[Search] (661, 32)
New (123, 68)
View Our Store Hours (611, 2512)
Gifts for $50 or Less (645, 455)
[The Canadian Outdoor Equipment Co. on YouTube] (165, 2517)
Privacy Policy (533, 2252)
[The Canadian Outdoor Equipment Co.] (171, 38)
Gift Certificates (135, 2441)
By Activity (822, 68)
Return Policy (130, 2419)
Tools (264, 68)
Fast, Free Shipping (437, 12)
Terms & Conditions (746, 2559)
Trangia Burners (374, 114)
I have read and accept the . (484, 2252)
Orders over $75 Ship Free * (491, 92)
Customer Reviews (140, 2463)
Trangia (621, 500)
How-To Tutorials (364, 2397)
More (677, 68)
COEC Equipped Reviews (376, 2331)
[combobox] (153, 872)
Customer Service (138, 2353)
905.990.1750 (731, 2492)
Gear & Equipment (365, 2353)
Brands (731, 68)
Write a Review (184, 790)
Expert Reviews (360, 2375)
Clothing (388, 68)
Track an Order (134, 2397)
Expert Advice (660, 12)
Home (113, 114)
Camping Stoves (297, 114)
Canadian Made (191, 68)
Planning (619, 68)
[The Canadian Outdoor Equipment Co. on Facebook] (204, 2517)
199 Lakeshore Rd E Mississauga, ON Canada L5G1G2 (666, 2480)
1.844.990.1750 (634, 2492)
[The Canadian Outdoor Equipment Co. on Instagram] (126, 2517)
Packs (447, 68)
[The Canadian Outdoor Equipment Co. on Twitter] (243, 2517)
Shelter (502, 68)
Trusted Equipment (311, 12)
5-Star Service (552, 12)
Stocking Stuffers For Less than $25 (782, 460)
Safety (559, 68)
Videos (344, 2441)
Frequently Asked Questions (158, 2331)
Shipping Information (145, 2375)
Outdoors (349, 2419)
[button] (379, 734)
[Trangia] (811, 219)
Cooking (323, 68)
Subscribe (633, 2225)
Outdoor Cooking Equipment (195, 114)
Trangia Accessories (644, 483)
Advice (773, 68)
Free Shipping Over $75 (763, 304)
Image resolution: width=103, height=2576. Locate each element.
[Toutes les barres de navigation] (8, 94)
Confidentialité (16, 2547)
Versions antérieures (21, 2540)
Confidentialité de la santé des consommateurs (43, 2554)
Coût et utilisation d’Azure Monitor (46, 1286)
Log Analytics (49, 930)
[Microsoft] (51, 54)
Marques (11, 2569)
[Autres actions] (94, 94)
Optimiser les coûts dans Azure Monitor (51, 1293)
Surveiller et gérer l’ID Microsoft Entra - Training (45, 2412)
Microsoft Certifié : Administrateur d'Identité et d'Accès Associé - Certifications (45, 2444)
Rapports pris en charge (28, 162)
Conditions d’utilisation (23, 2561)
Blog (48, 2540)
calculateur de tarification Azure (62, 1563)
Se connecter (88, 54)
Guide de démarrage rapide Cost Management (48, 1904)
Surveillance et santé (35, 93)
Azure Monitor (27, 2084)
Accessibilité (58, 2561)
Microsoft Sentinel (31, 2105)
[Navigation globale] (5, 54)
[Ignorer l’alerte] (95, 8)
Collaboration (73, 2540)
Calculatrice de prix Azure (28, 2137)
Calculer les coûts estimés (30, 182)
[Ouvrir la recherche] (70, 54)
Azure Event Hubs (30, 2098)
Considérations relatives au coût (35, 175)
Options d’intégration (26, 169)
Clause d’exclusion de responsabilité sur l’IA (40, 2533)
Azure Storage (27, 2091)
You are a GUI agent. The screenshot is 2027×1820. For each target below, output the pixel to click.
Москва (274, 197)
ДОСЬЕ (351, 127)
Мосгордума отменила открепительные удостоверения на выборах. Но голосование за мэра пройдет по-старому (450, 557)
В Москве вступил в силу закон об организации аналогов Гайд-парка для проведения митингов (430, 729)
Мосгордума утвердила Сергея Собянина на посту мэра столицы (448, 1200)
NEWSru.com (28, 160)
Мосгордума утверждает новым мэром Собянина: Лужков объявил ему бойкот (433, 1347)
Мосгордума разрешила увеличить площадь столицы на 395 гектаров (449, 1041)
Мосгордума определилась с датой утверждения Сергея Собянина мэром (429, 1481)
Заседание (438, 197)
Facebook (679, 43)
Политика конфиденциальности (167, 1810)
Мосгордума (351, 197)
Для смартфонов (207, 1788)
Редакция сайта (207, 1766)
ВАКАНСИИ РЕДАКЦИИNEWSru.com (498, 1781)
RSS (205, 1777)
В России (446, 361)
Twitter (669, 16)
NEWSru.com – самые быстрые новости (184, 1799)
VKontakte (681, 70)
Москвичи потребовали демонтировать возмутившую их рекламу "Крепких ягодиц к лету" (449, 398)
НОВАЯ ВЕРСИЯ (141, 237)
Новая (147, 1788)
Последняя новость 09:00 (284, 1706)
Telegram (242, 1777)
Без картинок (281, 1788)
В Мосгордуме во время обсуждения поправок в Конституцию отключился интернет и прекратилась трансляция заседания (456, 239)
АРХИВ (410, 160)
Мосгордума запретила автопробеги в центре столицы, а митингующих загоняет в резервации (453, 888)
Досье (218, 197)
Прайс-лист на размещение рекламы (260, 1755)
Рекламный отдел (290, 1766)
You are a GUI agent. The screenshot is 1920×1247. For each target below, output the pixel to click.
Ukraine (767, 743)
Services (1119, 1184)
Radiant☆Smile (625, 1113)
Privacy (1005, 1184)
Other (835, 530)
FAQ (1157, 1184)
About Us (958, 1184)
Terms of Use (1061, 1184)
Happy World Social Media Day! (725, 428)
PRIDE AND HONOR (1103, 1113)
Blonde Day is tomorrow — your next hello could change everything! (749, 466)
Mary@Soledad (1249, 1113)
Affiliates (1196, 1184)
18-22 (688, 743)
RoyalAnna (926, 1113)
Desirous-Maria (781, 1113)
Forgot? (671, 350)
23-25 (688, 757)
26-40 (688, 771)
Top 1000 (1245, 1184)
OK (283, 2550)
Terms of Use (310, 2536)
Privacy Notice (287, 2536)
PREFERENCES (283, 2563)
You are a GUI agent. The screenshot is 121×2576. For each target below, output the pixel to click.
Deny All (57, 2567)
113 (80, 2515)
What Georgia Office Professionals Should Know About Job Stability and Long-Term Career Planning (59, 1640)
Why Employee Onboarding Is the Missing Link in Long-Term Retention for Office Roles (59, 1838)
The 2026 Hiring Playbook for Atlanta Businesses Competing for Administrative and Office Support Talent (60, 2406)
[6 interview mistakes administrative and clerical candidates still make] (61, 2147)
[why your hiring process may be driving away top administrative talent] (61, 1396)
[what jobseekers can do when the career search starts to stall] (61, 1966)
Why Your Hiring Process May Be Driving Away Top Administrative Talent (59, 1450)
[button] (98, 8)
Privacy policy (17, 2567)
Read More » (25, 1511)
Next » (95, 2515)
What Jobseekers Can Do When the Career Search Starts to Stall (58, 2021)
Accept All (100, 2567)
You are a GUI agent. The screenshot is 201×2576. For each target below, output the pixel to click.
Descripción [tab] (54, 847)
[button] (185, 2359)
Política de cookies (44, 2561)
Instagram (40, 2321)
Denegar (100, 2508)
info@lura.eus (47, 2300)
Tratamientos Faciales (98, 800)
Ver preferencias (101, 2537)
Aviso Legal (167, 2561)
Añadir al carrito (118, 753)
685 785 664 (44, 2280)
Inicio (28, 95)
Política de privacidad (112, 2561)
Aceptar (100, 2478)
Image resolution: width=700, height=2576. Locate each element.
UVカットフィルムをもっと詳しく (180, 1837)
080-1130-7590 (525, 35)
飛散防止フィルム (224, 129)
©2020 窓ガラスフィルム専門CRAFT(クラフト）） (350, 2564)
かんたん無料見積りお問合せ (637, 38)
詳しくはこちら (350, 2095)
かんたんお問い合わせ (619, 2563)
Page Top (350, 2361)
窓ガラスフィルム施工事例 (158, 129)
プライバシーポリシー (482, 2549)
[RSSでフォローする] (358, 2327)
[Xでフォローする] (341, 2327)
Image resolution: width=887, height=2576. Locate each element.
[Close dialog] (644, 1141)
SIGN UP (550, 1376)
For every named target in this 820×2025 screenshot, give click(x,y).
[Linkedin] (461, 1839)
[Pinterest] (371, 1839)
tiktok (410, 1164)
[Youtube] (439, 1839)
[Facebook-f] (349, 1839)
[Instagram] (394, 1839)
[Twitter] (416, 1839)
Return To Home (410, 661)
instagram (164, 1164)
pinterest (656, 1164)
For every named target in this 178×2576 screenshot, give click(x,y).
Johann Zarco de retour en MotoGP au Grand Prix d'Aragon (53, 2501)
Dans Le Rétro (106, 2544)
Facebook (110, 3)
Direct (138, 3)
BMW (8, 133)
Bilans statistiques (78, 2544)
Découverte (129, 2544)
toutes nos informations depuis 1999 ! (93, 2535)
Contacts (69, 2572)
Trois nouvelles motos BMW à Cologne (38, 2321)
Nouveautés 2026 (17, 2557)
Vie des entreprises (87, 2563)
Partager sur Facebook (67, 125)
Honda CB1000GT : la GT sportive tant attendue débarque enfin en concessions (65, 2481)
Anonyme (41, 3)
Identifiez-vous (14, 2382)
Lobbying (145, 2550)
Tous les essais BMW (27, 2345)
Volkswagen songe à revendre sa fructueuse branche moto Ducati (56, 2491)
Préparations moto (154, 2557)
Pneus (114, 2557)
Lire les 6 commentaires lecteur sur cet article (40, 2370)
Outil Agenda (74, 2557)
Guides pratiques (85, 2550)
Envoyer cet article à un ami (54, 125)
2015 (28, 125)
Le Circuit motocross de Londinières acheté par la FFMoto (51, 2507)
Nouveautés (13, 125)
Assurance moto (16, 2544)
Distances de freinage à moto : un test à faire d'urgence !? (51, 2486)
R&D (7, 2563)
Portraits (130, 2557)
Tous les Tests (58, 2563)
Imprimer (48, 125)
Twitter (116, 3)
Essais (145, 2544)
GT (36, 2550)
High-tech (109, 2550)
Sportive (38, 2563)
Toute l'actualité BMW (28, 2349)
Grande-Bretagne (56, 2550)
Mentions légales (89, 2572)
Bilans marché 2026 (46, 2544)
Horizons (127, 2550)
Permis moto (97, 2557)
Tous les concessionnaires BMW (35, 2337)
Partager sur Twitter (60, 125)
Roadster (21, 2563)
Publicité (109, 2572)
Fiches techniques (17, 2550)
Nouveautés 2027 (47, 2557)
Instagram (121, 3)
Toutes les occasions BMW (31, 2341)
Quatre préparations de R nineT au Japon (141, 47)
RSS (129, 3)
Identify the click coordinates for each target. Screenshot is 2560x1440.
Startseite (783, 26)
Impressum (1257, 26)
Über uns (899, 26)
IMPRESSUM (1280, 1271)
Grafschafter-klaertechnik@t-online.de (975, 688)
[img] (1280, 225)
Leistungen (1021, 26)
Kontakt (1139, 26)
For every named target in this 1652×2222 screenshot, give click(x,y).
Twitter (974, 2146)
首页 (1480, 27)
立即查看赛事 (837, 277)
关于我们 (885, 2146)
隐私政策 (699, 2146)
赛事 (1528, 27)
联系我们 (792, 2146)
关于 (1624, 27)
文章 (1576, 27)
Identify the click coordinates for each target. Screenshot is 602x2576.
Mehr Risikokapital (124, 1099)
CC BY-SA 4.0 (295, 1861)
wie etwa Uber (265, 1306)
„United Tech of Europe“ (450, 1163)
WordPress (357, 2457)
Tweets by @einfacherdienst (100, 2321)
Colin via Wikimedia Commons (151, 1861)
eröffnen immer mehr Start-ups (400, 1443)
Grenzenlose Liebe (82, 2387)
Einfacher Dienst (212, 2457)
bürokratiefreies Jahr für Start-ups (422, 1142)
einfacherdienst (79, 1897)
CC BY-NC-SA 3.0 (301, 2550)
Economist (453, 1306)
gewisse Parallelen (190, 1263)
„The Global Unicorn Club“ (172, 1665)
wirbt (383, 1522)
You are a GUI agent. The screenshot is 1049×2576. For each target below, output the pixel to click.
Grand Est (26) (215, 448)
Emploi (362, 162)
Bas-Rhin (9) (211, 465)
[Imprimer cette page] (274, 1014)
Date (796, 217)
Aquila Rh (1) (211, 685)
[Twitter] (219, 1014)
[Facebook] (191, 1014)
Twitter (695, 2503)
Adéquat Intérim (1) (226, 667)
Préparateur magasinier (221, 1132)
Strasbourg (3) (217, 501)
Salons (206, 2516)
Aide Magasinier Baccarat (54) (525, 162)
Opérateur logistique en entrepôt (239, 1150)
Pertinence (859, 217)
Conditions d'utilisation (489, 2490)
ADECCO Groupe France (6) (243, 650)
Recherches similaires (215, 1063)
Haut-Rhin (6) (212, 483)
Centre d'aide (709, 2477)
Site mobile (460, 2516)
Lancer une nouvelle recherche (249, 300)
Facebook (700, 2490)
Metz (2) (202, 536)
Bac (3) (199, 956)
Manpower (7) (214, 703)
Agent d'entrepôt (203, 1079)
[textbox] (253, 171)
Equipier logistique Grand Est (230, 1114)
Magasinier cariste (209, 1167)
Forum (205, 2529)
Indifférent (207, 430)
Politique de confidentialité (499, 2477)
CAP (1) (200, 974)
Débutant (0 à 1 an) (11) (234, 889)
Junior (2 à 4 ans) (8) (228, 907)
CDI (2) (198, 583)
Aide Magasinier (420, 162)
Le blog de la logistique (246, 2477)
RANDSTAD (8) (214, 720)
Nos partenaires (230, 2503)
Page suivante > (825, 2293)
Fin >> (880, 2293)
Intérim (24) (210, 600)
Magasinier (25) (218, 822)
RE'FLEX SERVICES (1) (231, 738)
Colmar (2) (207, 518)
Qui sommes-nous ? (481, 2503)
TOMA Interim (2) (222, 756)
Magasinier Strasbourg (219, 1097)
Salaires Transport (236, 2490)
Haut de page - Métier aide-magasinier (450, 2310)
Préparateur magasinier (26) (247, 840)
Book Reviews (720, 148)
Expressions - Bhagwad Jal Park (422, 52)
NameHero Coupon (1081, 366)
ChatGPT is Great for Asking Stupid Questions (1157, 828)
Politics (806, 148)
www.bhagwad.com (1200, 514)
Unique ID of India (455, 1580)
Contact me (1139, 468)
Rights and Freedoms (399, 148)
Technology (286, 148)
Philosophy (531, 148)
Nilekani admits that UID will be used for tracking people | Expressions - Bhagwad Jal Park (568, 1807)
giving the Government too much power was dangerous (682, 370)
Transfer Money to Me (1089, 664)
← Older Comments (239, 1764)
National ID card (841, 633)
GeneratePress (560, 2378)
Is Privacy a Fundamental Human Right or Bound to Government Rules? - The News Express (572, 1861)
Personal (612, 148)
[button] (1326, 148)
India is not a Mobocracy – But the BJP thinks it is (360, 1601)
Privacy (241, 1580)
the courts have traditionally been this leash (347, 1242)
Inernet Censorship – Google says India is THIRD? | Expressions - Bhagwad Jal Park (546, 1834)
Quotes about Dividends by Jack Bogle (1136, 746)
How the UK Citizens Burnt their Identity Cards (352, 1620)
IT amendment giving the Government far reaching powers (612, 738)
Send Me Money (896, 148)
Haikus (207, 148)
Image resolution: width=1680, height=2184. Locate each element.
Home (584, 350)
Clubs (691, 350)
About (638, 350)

◆ Your instructions
Copy the lines of the data above exactly as written, beginning with the line containing "Portraits (130, 2557)" and ending with the line containing "Instagram (121, 3)", and leave out all other lines.

◆ Expected answer
Portraits (130, 2557)
Tous les Tests (58, 2563)
Imprimer (48, 125)
Twitter (116, 3)
Essais (145, 2544)
GT (36, 2550)
High-tech (109, 2550)
Sportive (38, 2563)
Toute l'actualité BMW (28, 2349)
Grande-Bretagne (56, 2550)
Mentions légales (89, 2572)
Bilans marché 2026 (46, 2544)
Horizons (127, 2550)
Permis moto (97, 2557)
Tous les concessionnaires BMW (35, 2337)
Partager sur Twitter (60, 125)
Roadster (21, 2563)
Publicité (109, 2572)
Fiches techniques (17, 2550)
Nouveautés 2027 (47, 2557)
Instagram (121, 3)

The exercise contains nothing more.